WORK REQUIRED
From the first line to the last, print the data exactly.

INPUT
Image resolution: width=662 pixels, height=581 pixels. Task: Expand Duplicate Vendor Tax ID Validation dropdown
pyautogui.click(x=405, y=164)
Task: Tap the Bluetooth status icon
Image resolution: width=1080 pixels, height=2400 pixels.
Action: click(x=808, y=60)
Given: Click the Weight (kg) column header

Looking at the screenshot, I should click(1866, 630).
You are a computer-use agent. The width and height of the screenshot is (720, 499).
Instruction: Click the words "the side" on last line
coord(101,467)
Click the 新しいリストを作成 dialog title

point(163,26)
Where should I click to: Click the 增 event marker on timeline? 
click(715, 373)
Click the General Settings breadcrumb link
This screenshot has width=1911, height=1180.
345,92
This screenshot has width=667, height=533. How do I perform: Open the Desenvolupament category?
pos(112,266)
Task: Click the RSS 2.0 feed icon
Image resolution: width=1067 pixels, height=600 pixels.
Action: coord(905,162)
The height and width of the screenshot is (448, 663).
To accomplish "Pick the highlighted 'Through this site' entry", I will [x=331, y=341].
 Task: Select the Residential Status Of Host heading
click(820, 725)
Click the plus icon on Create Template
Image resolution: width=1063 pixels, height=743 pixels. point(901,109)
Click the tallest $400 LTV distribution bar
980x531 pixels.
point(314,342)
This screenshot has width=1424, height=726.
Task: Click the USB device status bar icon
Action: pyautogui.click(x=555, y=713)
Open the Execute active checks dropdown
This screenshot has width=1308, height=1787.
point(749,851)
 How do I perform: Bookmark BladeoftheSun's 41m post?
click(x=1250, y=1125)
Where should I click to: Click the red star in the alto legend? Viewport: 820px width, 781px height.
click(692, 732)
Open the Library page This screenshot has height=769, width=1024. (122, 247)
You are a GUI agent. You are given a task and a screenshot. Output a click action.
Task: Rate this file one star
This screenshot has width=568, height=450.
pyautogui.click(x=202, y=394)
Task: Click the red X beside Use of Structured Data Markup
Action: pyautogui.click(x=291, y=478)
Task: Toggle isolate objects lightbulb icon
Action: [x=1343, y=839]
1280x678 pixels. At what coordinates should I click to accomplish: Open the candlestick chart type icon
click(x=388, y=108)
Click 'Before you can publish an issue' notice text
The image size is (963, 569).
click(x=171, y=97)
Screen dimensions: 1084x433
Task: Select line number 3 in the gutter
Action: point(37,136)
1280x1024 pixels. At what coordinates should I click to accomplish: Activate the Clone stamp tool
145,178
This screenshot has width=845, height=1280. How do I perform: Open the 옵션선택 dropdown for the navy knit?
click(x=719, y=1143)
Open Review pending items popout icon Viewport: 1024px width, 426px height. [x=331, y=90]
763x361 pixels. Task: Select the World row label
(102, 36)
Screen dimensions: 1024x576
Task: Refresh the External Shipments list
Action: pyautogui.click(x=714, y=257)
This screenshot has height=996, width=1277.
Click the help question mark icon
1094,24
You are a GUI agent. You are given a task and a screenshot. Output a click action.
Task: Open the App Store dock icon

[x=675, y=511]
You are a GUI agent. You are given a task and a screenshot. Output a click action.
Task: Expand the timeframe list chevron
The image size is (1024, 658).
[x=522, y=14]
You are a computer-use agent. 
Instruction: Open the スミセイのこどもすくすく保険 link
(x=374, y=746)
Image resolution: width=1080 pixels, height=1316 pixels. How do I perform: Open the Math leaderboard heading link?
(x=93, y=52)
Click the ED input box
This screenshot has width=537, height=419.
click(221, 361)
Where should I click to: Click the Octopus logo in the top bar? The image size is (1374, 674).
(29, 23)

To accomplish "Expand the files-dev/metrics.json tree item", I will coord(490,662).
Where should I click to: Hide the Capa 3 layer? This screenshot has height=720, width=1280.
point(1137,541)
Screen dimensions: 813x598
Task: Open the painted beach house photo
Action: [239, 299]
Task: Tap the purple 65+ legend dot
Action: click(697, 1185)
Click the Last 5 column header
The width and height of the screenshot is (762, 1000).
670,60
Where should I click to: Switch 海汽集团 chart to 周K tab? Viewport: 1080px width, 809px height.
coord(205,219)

SOLUTION TO THIS EXERCISE
Image resolution: width=662 pixels, height=581 pixels. Task: Expand Duplicate Vendor Tax ID Validation dropdown
pyautogui.click(x=405, y=164)
Task: Tap the Bluetooth status icon
Image resolution: width=1080 pixels, height=2400 pixels.
Action: click(x=808, y=60)
Given: Click the Weight (kg) column header

Looking at the screenshot, I should click(1866, 630).
You are a computer-use agent. The width and height of the screenshot is (720, 499).
Instruction: Click the words "the side" on last line
coord(101,467)
Click the 新しいリストを作成 dialog title

point(163,26)
Where should I click to: Click the 增 event marker on timeline? 
click(715, 373)
Click the General Settings breadcrumb link
This screenshot has width=1911, height=1180.
345,92
This screenshot has width=667, height=533. How do I perform: Open the Desenvolupament category?
pos(112,266)
Task: Click the RSS 2.0 feed icon
Image resolution: width=1067 pixels, height=600 pixels.
Action: coord(905,162)
The height and width of the screenshot is (448, 663).
To accomplish "Pick the highlighted 'Through this site' entry", I will [x=331, y=341].
 Task: Select the Residential Status Of Host heading
click(820, 725)
Click the plus icon on Create Template
Image resolution: width=1063 pixels, height=743 pixels. point(901,109)
Click the tallest $400 LTV distribution bar
980x531 pixels.
point(314,342)
This screenshot has width=1424, height=726.
Task: Click the USB device status bar icon
Action: pyautogui.click(x=555, y=713)
Open the Execute active checks dropdown
This screenshot has width=1308, height=1787.
point(749,851)
 How do I perform: Bookmark BladeoftheSun's 41m post?
click(x=1250, y=1125)
Where should I click to: Click the red star in the alto legend? Viewport: 820px width, 781px height.
click(692, 732)
Open the Library page This screenshot has height=769, width=1024. (122, 247)
You are a GUI agent. You are given a task and a screenshot. Output a click action.
Task: Rate this file one star
This screenshot has width=568, height=450.
pyautogui.click(x=202, y=394)
Task: Click the red X beside Use of Structured Data Markup
Action: pyautogui.click(x=291, y=478)
Task: Toggle isolate objects lightbulb icon
Action: [x=1343, y=839]
1280x678 pixels. At what coordinates should I click to accomplish: Open the candlestick chart type icon
click(x=388, y=108)
Click 'Before you can publish an issue' notice text
The image size is (963, 569).
click(x=171, y=97)
Screen dimensions: 1084x433
Task: Select line number 3 in the gutter
Action: point(37,136)
1280x1024 pixels. At what coordinates should I click to accomplish: Activate the Clone stamp tool
145,178
This screenshot has width=845, height=1280. How do I perform: Open the 옵션선택 dropdown for the navy knit?
click(x=719, y=1143)
Open Review pending items popout icon Viewport: 1024px width, 426px height. [x=331, y=90]
763x361 pixels. Task: Select the World row label
(102, 36)
Screen dimensions: 1024x576
Task: Refresh the External Shipments list
Action: pyautogui.click(x=714, y=257)
This screenshot has height=996, width=1277.
Click the help question mark icon
1094,24
You are a GUI agent. You are given a task and a screenshot. Output a click action.
Task: Open the App Store dock icon

[x=675, y=511]
You are a GUI agent. You are given a task and a screenshot. Output a click action.
Task: Expand the timeframe list chevron
The image size is (1024, 658).
[x=522, y=14]
You are a computer-use agent. 
Instruction: Open the スミセイのこどもすくすく保険 link
(x=374, y=746)
Image resolution: width=1080 pixels, height=1316 pixels. How do I perform: Open the Math leaderboard heading link?
(x=93, y=52)
Click the ED input box
This screenshot has width=537, height=419.
click(221, 361)
Where should I click to: Click the Octopus logo in the top bar? The image size is (1374, 674).
(29, 23)

To accomplish "Expand the files-dev/metrics.json tree item", I will coord(490,662).
Where should I click to: Hide the Capa 3 layer? This screenshot has height=720, width=1280.
point(1137,541)
Screen dimensions: 813x598
Task: Open the painted beach house photo
Action: [239, 299]
Task: Tap the purple 65+ legend dot
Action: click(697, 1185)
Click the Last 5 column header
The width and height of the screenshot is (762, 1000).
670,60
Where should I click to: Switch 海汽集团 chart to 周K tab? Viewport: 1080px width, 809px height.
coord(205,219)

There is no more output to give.